Refusant l’ordre linéaire de l’architecture moderne, elle arbore un style unique reposant sur l’utilisation des courbes, d’angles vifs et de plans superposés. Principale représentante du déconstructiviste moderne, la « diva » bouscule les conventions architecturales classiques. D’une imagination débridée, la tigresse du design ne respecte aucun cadre, aucun code.
LONDON AQUATICS CENTER
L'architecture du London Aquatics Centre est en harmonie avec le paysage fluvial du Queen Elizabeth Olympic Park dans lequel il se dresse, et s'inspire de la géométrie fluide de l'eau en mouvement évoquée par le toit ondulé de la structure qui, d'un seul geste, en recouvre le volume. L'édifice a remporté le Royal Institute of British Architects (RIBA) National Award 2014
C'est du mouvement fluide de l'eau que s'inspirent également les courbes sinueuses du bureau de réception, une sculpture réalisée d'une seule pièce, conçue par le cabinet Zaha Hadid Architects et réalisée par DuPont™ Corian(r). La double courbe de cet élément monolithique a été obtenue grâce à un thermoformage expert et à des techniques de jonction. Les formes sinueuses du bureau de réception sont reprises par les murets barrière situés à l’entrée, par les écrans d'affichage et par les points d'information interactifs.
MAXXI
Dans son langage, le Musée des arts du XXIe siècle de Rome, le MAXXI, s’écrit en majuscules et avec deux X, comme dans XXL. Les longues rampes d’escalier qui se déplient et zèbrent l’espace y rappellent la pente en colimaçon du musée Guggenheim de New York. Le musée a été élu Immeuble de l’année en 2010 par le congrès des architectes. La complexité des formes, les murs curvilignes, les diverses parties qui s’entrecroisent définissent l’espace en projetant les visiteurs dans des parcours toujours différents et inattendus, dans lesquels des environnements multiples cohabitent dans une série de galeries éclairées par la lumière naturelle.

### Consigne:
Recopiez mot pour mot le passage de la sélection ci-dessus qui commence aux mots « Refusant l’ordre linéaire » et qui s'arrête après « cadre, aucun code. ».

### Éléments répertoriés dans un jeu de données:
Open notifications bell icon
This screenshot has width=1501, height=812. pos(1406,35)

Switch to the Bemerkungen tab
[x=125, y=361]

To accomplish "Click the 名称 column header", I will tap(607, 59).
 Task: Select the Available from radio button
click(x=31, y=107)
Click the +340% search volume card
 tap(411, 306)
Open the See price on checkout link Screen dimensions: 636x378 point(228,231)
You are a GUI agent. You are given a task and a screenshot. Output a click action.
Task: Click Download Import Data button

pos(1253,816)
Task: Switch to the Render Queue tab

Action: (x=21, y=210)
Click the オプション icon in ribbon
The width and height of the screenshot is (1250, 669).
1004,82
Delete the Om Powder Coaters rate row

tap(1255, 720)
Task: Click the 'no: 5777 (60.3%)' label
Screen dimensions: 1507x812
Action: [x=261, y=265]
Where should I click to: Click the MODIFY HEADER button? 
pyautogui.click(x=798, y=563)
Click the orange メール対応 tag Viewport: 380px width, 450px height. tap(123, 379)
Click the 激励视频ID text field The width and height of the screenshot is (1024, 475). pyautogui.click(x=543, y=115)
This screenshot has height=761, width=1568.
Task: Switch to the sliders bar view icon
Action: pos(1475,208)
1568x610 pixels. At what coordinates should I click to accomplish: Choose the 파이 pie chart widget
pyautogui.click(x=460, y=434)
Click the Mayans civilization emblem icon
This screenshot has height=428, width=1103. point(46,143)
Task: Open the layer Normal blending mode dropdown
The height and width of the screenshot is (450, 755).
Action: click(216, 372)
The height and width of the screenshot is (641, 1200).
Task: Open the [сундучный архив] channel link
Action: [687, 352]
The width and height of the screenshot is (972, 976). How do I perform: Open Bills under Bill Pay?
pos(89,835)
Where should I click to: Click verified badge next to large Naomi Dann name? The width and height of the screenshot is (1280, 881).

### Résultat obtenu:
Refusant l’ordre linéaire de l’architecture moderne, elle arbore un style unique reposant sur l’utilisation des courbes, d’angles vifs et de plans superposés. Principale représentante du déconstructiviste moderne, la « diva » bouscule les conventions architecturales classiques. D’une imagination débridée, la tigresse du design ne respecte aucun cadre, aucun code.